**What to work on**: Exact copy, no pictures: reproduce every record below as it stands.

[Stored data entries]

◆ ◆ ◆ ◆ ◆

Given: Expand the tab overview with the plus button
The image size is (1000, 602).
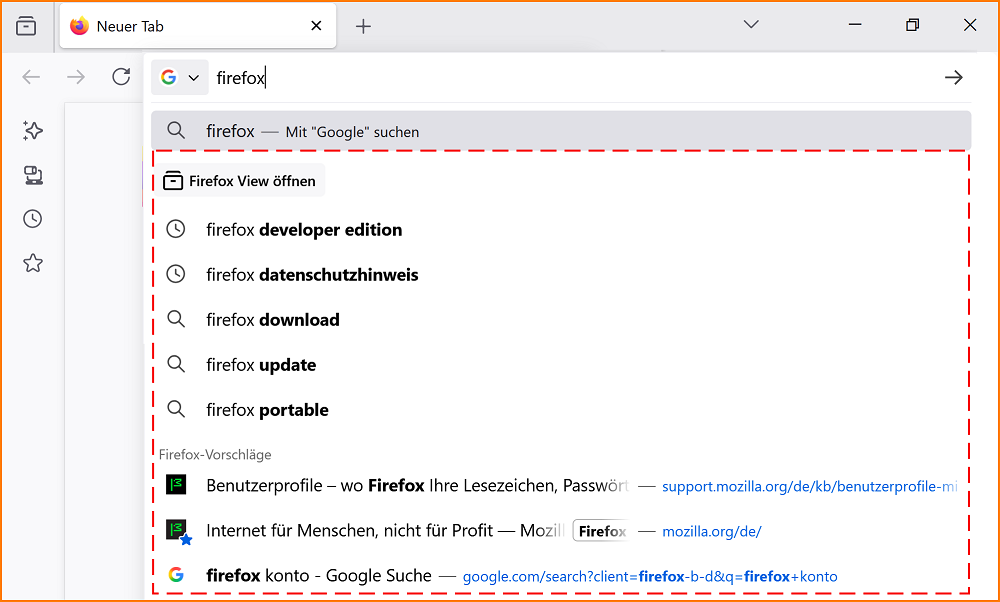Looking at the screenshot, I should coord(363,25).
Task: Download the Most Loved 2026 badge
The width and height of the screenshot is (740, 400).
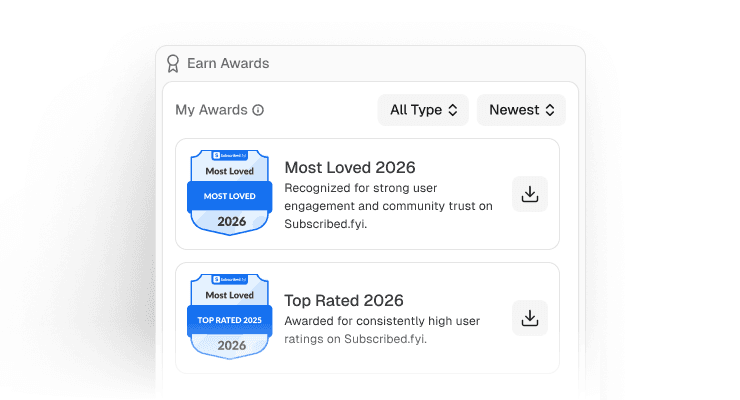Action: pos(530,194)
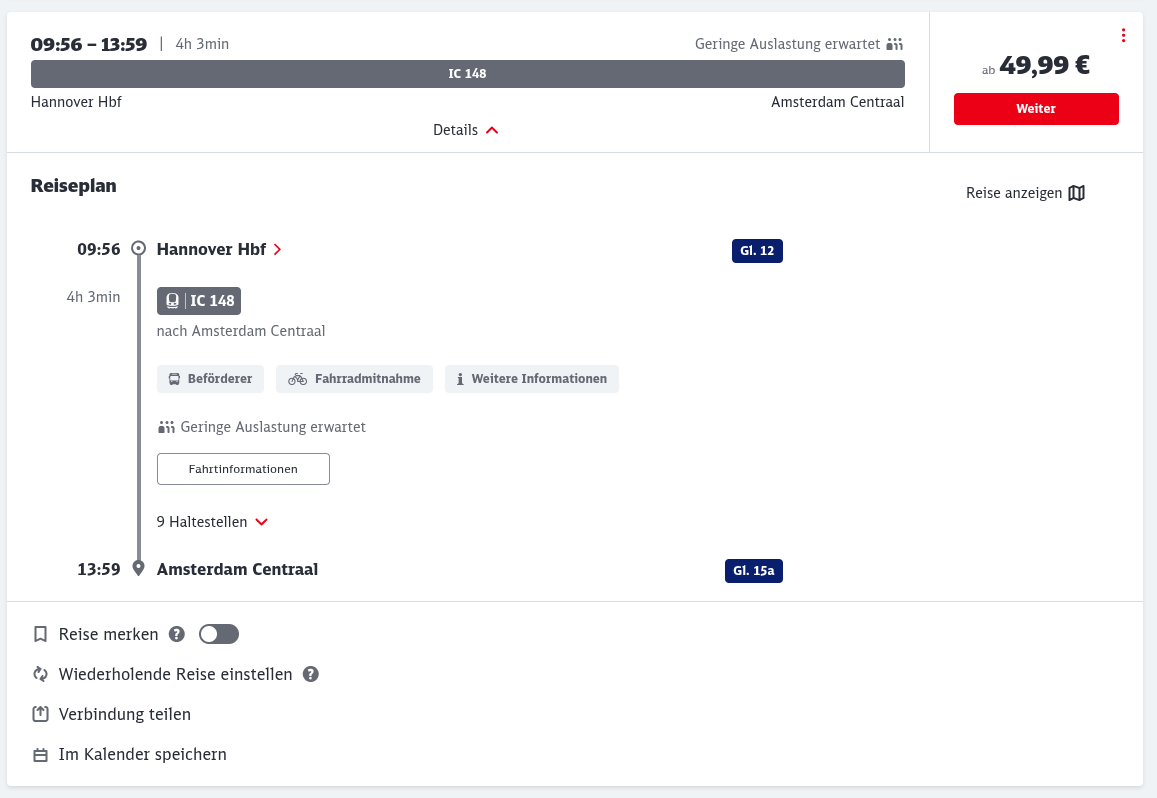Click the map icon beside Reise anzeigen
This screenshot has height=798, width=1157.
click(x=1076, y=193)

◆ ◆ ◆ ◆ ◆

**The answer**:
Given: Expand the tab overview with the plus button
The image size is (1000, 602).
Looking at the screenshot, I should coord(363,25).
Task: Download the Most Loved 2026 badge
The width and height of the screenshot is (740, 400).
Action: pos(530,194)
Click the map icon beside Reise anzeigen
This screenshot has height=798, width=1157.
click(x=1076, y=193)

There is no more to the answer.